* **Set task**: Reproduce verbatim the lines of the records from the line containing "Click the word 'Works' in the orange title" through the line containing "pyautogui.click(x=933, y=568)", including both of those lines.

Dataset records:
____________
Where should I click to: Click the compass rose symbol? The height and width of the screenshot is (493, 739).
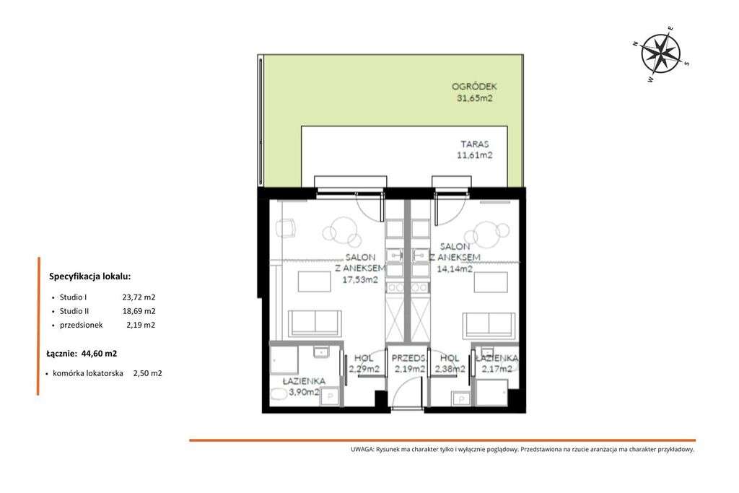tap(662, 52)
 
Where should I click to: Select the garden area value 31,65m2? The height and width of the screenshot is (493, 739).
tap(473, 99)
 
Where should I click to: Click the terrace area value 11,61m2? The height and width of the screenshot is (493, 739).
tap(473, 154)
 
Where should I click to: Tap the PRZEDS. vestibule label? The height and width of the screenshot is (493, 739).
tap(408, 357)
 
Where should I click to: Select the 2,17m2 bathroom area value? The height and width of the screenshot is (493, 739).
tap(497, 369)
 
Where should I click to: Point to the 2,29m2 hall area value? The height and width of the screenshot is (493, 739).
tap(364, 369)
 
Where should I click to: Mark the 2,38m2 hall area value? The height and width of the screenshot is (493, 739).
tap(450, 369)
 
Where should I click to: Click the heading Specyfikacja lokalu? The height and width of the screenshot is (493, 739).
tap(90, 276)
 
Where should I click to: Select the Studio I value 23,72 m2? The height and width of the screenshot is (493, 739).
tap(139, 297)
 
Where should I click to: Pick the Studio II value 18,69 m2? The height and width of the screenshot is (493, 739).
tap(139, 311)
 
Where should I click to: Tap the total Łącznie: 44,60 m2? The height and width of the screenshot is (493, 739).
tap(81, 354)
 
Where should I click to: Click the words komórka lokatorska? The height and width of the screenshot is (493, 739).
tap(87, 373)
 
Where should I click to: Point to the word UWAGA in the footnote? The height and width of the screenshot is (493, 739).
tap(361, 450)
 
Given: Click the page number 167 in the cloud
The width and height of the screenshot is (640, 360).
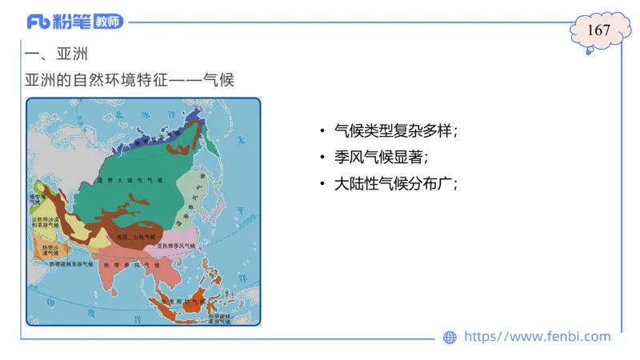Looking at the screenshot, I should pyautogui.click(x=598, y=30).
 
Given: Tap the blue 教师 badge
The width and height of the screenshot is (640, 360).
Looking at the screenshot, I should pyautogui.click(x=109, y=22).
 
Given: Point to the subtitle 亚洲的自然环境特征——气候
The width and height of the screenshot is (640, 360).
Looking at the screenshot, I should pyautogui.click(x=130, y=81).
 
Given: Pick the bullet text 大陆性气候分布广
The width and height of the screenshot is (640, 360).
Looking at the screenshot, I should pyautogui.click(x=395, y=183).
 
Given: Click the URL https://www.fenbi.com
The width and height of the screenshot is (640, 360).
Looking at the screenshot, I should pyautogui.click(x=538, y=337).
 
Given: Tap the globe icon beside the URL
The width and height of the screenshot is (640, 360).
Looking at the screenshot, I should pyautogui.click(x=450, y=338).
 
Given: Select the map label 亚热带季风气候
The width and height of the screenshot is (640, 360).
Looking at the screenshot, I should pyautogui.click(x=180, y=245).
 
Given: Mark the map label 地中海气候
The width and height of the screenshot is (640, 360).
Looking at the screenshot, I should pyautogui.click(x=36, y=198).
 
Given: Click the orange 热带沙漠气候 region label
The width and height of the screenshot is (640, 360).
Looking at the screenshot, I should pyautogui.click(x=50, y=250).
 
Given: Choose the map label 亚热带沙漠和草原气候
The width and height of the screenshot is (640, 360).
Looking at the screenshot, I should pyautogui.click(x=44, y=223).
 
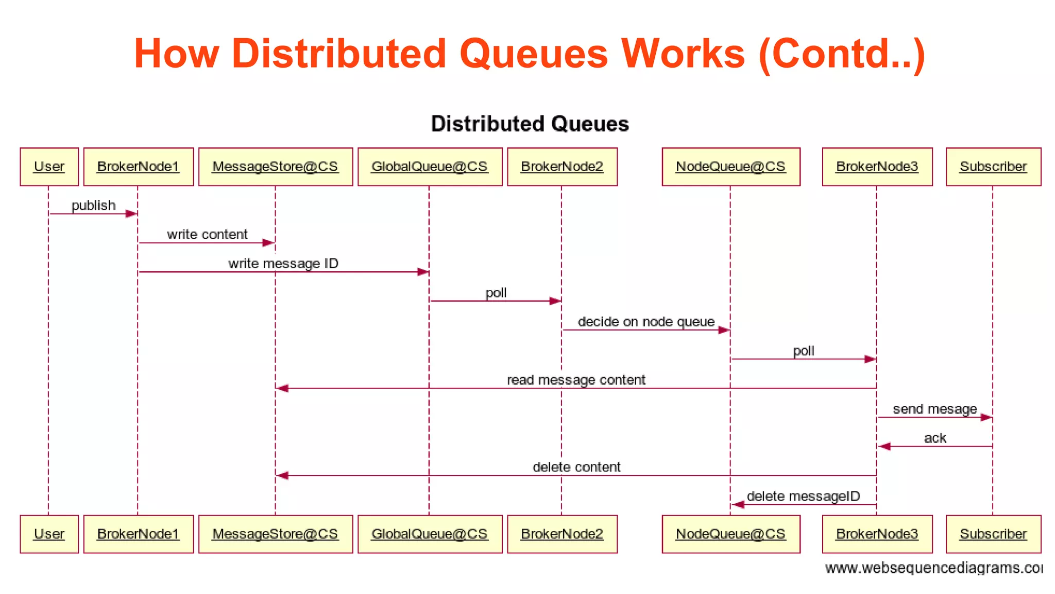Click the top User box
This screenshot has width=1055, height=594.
pyautogui.click(x=49, y=167)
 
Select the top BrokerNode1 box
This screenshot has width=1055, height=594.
pyautogui.click(x=138, y=167)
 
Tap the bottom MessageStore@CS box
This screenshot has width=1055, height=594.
pyautogui.click(x=275, y=534)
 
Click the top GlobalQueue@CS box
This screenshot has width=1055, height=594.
pyautogui.click(x=430, y=167)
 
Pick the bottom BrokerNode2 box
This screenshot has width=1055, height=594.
pyautogui.click(x=562, y=534)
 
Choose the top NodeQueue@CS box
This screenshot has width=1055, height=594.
pyautogui.click(x=730, y=167)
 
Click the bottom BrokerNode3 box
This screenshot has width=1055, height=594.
pyautogui.click(x=877, y=534)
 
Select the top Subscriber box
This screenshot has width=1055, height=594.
pyautogui.click(x=993, y=167)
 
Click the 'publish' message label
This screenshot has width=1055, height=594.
pyautogui.click(x=93, y=205)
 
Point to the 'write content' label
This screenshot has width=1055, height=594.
pyautogui.click(x=207, y=235)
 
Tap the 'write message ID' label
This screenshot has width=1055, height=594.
pyautogui.click(x=283, y=263)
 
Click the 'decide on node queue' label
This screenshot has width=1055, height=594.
pyautogui.click(x=646, y=322)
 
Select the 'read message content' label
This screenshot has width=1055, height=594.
pyautogui.click(x=576, y=380)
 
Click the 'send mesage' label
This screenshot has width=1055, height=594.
pyautogui.click(x=934, y=409)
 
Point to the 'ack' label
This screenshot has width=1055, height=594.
pyautogui.click(x=934, y=438)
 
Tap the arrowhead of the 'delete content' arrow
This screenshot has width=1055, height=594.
pyautogui.click(x=282, y=475)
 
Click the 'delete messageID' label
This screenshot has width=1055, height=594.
pyautogui.click(x=803, y=496)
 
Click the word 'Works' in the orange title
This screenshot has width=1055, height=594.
pyautogui.click(x=683, y=54)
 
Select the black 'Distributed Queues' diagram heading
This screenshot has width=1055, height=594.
pyautogui.click(x=530, y=124)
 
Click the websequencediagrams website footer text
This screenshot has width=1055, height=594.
pyautogui.click(x=933, y=568)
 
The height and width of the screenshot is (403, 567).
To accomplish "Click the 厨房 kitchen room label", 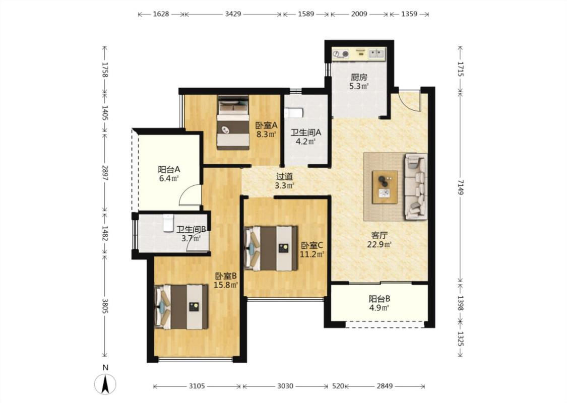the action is [x=359, y=77].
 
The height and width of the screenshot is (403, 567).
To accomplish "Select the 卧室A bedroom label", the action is [x=267, y=125].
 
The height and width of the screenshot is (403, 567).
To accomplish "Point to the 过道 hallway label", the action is [x=285, y=177].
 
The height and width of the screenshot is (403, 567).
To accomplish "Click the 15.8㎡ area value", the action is [x=226, y=285].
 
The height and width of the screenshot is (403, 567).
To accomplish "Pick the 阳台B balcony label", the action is [x=380, y=299].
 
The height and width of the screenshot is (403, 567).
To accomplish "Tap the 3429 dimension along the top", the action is [x=233, y=14].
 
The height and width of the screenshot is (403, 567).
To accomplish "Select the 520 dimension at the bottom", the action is [x=338, y=386].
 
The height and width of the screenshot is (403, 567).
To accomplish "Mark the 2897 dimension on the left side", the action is [x=105, y=173].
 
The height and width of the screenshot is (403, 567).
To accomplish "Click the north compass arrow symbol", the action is [x=105, y=384].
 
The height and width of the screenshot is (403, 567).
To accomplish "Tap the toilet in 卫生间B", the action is [x=168, y=223].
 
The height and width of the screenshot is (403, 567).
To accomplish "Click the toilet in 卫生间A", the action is [x=293, y=113].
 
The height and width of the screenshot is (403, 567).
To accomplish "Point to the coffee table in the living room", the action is [x=385, y=187].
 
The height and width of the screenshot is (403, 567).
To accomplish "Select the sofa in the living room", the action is [x=415, y=186].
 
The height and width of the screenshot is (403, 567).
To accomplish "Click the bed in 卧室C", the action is [x=271, y=248].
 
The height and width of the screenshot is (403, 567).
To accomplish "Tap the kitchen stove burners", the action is [x=341, y=54].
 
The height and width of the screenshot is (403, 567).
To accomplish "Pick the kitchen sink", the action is [x=376, y=54].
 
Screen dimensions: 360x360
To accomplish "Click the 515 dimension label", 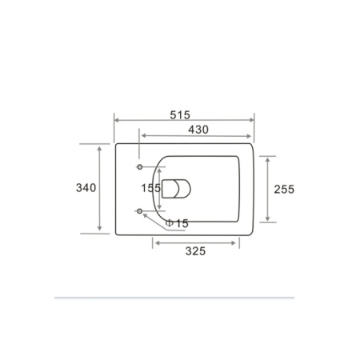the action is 180,115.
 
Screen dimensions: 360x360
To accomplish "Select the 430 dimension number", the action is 198,130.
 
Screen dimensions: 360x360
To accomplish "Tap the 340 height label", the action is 86,188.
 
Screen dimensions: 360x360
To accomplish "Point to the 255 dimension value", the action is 284,189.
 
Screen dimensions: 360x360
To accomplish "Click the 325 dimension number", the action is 195,251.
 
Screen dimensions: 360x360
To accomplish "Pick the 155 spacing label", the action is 151,188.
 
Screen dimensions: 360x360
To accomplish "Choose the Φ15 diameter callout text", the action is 177,223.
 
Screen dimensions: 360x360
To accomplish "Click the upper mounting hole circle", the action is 139,167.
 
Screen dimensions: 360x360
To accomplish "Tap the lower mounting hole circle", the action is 139,211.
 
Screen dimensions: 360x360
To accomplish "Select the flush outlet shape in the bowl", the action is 176,189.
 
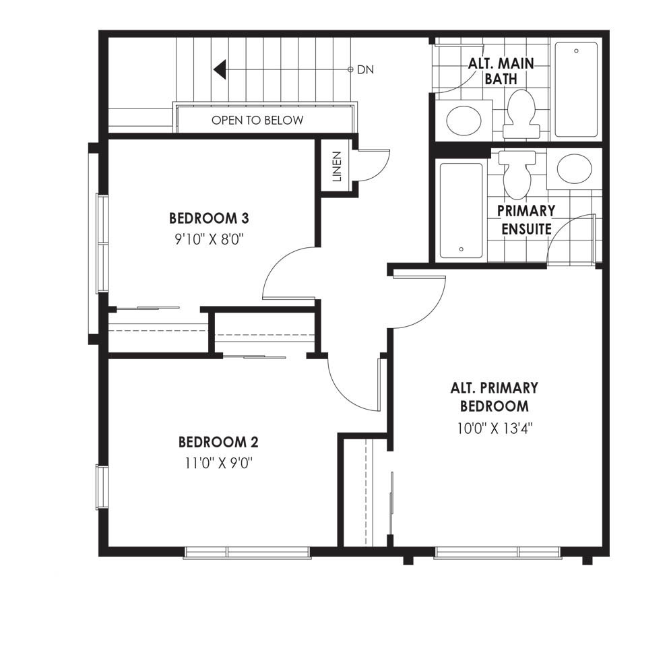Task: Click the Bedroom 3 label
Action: coord(209,218)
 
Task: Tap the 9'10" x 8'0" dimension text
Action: coord(209,239)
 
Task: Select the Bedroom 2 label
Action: coord(218,443)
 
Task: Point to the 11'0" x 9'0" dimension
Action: coord(219,463)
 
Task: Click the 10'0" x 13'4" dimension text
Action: coord(495,428)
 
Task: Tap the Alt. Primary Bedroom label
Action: coord(495,397)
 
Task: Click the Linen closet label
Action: coord(337,166)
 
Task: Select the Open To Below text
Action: coord(257,121)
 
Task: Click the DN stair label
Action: coord(365,70)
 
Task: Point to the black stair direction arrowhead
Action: coord(220,69)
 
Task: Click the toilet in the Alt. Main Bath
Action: coord(521,114)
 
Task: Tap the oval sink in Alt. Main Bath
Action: coord(464,120)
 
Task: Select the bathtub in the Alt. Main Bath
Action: coord(576,90)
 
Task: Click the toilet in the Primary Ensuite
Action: coord(517,174)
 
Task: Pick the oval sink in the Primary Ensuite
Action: coord(574,168)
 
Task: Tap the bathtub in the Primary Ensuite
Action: coord(461,211)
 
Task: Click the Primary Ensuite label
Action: coord(526,220)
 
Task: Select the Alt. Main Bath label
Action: coord(501,71)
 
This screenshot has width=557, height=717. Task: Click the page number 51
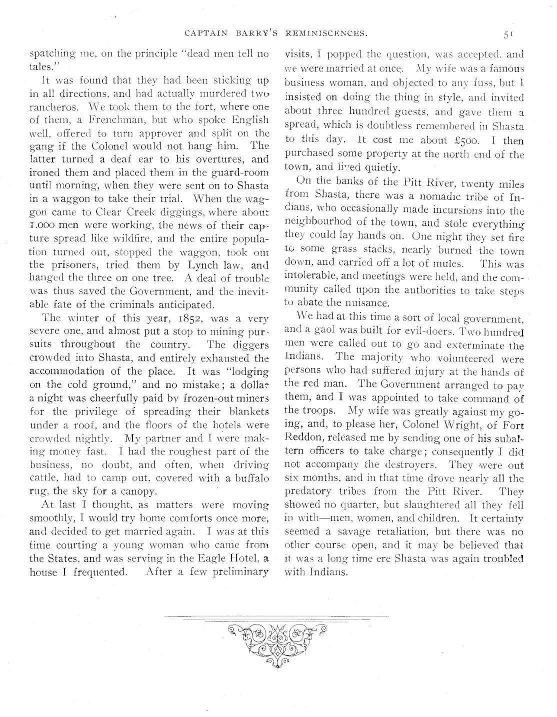click(x=509, y=34)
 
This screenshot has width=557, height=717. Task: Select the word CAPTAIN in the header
click(x=201, y=34)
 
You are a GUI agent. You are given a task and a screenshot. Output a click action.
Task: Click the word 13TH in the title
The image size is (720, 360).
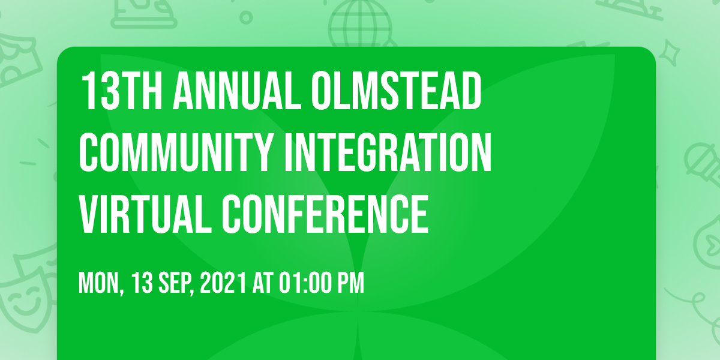coord(122,91)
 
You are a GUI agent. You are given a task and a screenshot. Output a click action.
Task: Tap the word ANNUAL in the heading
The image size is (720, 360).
coord(237,91)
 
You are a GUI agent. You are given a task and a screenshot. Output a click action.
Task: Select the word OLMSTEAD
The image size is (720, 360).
coord(397,91)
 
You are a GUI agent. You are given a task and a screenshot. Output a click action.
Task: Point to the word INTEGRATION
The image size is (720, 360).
coord(388,152)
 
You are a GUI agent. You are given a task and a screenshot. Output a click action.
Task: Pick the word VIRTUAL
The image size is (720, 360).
coord(145,214)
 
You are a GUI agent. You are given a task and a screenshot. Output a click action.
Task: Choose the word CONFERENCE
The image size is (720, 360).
coord(325,214)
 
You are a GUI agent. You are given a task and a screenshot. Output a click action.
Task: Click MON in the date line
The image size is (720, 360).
coord(101,283)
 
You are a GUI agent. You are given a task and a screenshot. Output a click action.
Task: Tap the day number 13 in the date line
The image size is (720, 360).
coord(142,283)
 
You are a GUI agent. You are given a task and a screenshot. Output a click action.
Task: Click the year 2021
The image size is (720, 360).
coord(223,283)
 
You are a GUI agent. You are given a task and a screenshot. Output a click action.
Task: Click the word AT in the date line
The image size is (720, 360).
coord(263,283)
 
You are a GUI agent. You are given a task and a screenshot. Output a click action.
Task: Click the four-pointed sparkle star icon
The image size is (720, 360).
coord(669,53)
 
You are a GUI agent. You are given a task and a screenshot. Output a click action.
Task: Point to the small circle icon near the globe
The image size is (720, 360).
coord(246,17)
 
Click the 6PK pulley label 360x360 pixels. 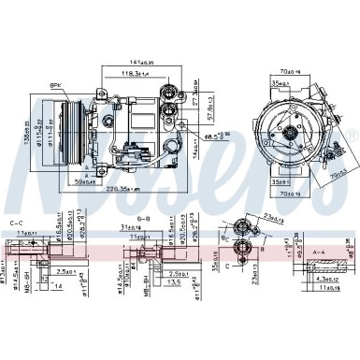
____________
* **The completed task**:
Click the word 'Works' in the orange title
This screenshot has width=1055, height=594.
pyautogui.click(x=683, y=54)
 
Select the black 'Distributed Queues' diagram heading
This screenshot has width=1055, height=594.
pyautogui.click(x=530, y=124)
 
Click the websequencediagrams website footer text
This screenshot has width=1055, height=594.
pyautogui.click(x=933, y=568)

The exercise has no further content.